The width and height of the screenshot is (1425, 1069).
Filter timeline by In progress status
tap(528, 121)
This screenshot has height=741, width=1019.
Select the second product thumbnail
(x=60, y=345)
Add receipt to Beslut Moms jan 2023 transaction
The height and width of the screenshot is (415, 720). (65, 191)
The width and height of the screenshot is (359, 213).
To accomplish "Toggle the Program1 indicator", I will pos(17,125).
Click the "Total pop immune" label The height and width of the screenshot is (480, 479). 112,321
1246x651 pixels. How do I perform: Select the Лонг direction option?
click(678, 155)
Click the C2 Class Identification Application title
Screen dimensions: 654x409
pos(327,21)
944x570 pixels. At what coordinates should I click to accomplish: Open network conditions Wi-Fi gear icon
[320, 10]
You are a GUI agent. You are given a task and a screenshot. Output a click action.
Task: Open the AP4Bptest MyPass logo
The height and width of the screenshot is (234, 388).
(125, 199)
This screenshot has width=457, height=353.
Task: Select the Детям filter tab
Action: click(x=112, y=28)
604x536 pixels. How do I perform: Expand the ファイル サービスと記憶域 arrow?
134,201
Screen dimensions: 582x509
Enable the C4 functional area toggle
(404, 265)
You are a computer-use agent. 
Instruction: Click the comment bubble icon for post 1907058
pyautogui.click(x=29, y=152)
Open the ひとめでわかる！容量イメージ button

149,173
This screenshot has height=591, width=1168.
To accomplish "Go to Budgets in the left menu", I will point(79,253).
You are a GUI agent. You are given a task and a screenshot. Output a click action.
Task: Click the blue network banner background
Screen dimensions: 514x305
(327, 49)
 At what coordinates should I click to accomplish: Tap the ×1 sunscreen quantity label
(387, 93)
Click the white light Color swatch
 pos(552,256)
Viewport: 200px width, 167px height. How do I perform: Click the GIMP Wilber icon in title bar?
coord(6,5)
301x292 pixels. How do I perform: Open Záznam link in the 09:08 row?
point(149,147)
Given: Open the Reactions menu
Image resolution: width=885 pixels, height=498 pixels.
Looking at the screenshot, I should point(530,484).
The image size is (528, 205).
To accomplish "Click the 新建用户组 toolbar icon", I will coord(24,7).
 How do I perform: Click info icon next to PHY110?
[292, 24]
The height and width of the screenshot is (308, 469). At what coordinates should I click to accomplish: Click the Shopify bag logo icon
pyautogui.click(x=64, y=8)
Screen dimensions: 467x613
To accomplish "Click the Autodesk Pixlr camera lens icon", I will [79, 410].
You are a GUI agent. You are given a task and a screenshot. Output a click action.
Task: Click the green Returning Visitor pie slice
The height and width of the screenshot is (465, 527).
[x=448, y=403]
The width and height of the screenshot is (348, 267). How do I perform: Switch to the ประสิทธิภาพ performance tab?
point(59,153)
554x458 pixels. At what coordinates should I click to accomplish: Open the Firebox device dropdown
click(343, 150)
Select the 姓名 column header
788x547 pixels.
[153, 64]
════════════════════
_WHAT YOU NEED TO DO_. Sift through the material above and copy the lines that contain the word "menu".

_RESULT OF THE TASK_.
To accomplish "Go to Budgets in the left menu", I will point(79,253).
Given: Open the Reactions menu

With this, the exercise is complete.